Here’s an excerpt from an interview with the author from Publishers Weekly
Q: As one of the first visionaries in Silicon Valley, you saw the initial promise the internet held. Two decades later, how has the internet transformed our lives for the better?
A: The answer is different in different parts of the world. In the industrialized world, the rise of the Web has happily demonstrated that vast numbers of people are interested in being expressive to each other and the world at large. This is something that I and my colleagues used to boldly predict, but we were often shouted down, as the mainstream opinion during the age of television’s dominance was that people were mostly passive consumers who could not be expected to express themselves. In the developing world, the Internet, along with mobile phones, has had an even more dramatic effect, empowering vast classes of people in new ways by allowing them to coordinate with each other. That has been a very good thing for the most part, though it has also enabled militants and other bad actors.
Q: Most authors have never made a living from selling their books. They’ve always had to teach or do something else on the side.
A: Sure, that’s also been true in music. But both music and publishing have always supported the creative middle class. So we’re speaking now at the Random House offices in New York. There’s a floor full of people here who are earning salaries and supporting families, who are not hit authors but are editors and publicists and all sorts of things, and they’re immensely valuable. This new world that many like Chris propose disenfranchises them completely.
In an earlier draft of the book I actually went through research on exactly what’s happened to the middle class in music, so if you go back to the start of the Web, there were hundreds of thousands of people filing taxes as musicians, only a tiny portion of whom did so on the basis of being known.
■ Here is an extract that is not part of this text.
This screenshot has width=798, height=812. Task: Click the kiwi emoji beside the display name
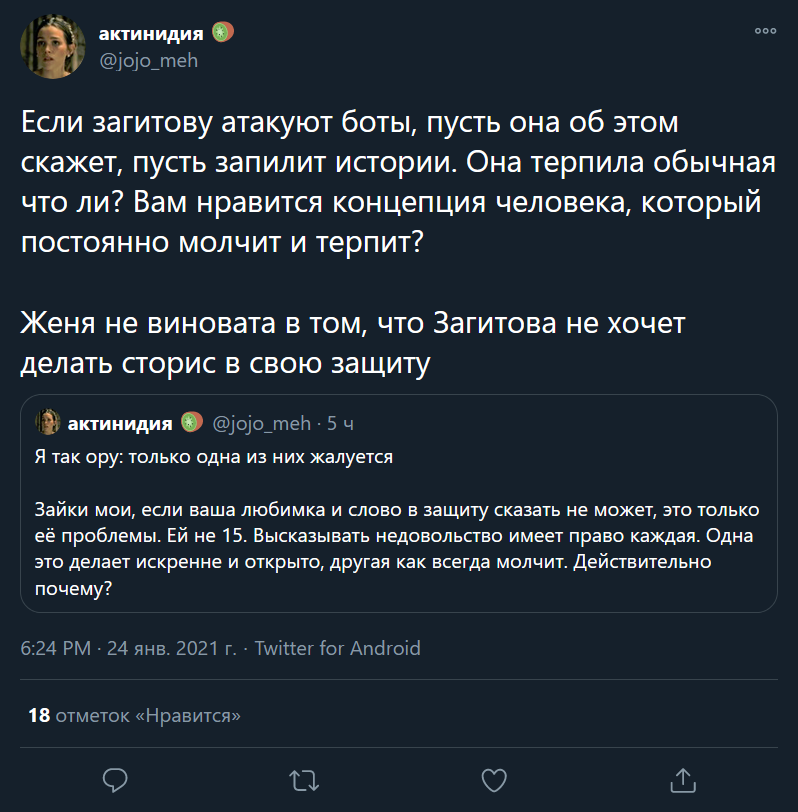tap(222, 33)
But there were so many little jobs—session musicians, sound technicians—and that just fell off a cliff. I assert, and I think with good reason, that had we not screwed up in this way, we would not have had the recession. We have to be looking at results, and if the Internet was so great for wealth, then we should be getting wealthy. It has to be stated that simply.
IOU: Why Everyone Owes Everyone and No One Can Pay
I, like many, am suffering from meltdown forensics fatigue. But this book got my attention when I heard the author interviewed on NPR’s Marketplace.
Here’s an excerpt from NYT Review: Mr. Lanchester, who is British, isn’t an economist or a business journalist. He’s a novelist (and a talented one; try “The Debt to Pleasure”), a man with no special financial expertise whatsoever. A few years ago he began following the financial meltdown for research purposes, as background for a novel he was writing. He soon realized, he says, “that I had stumbled across the most interesting story I’ve ever found.”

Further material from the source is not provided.